2021年中にオペルが日本市場での販売を再開する予定ですので、オペルブランドとしてであれば「シボレー・ボルトEV」とほぼ同じものに触れる機会はあるかもしれません。

「日本車=低価格で高品質」は過去の話でアメリカと立場逆転?

キャデラックLyriq
本日紹介した「シボレー・ボルトEV」や昨日紹介した中国の「ORA BlackCat」のようなコンパクトカー・軽自動車サイズの車というのはガソリン車の時代は日本車の天下でした。

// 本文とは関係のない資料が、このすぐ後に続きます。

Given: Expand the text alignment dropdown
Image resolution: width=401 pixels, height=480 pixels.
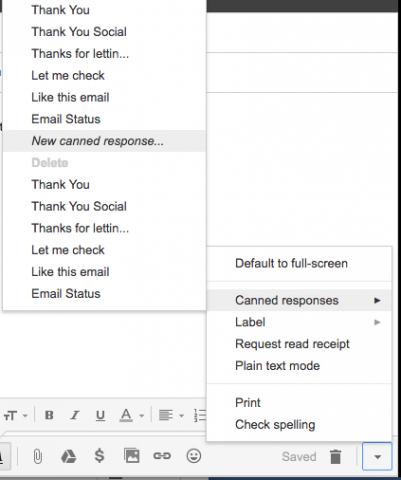Looking at the screenshot, I should (171, 415).
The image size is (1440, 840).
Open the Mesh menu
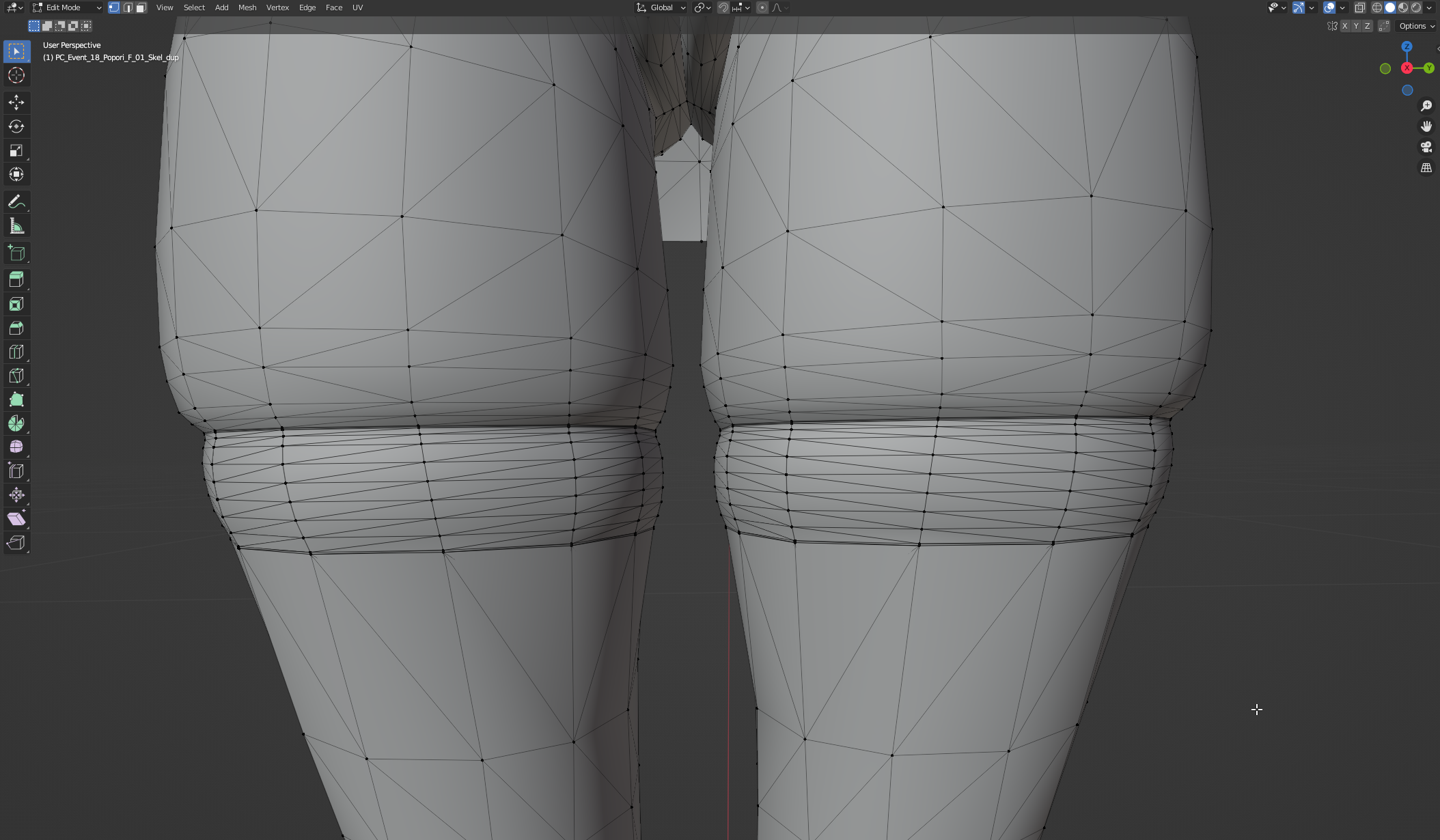coord(247,8)
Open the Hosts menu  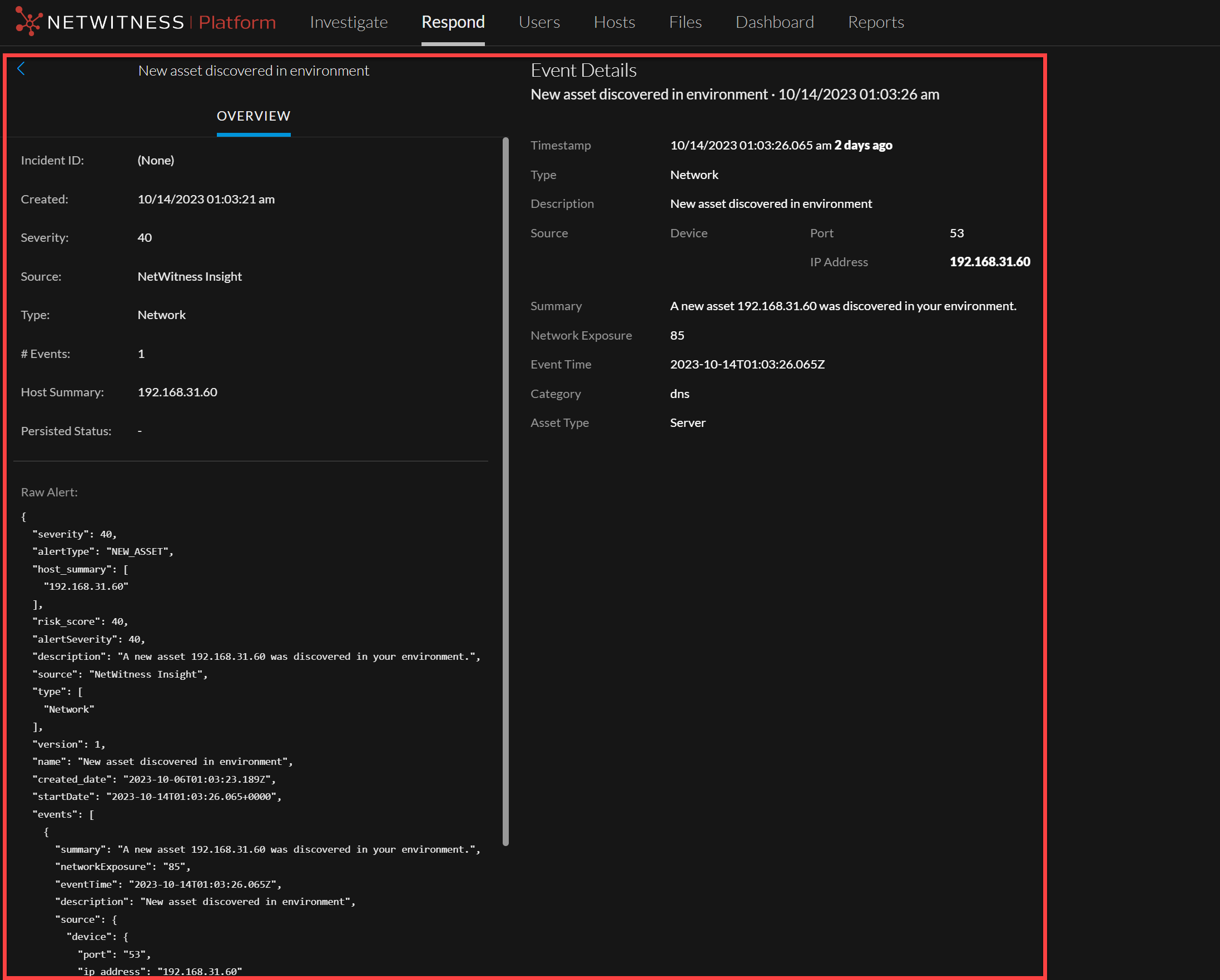click(614, 22)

それがこのようにアメリカや中国のメーカーに先に仕掛けられてしまっています。

「ハイブリッドで日本にかなわないからヨーロッパもアメリカも中国も電気自動車始めたんだ」と反発したくなる人は多いでしょうし、実際に日本で遅れているEVにシフトして「日本車潰し」の一環であることはおそらく間違いないでしょう。

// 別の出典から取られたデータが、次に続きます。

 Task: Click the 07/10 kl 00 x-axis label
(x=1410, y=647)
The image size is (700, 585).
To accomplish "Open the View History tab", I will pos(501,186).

しかし先日も言ったように「世界のルール設定」に失敗したのですから、急いで電気自動車に対応していかないと、5-10年後には先進国の大半で「内燃機関車(エンジン搭載車)」の販売が禁止されてしまった時に詰んでしまいます。

本日紹介してきた「テスラ・モデル3」に対抗できるミッドサイズセダン、「シボレー・ボルトEV」に対抗できる電気自動車を日本メーカーも開発する必要があるのですが、先ほど引用した表にあるように依然としてEVへのやる気を感じないところが残念です。

どっかの会社のように電気自動車の発売のリリースで「でもPHEVの方が性能いいけどね」的な嫌味な一言をホームページに掲載するメーカーとテスラやGMなどの本気で電気自動車に取り組んでいるメーカーとの差が開くばかりです。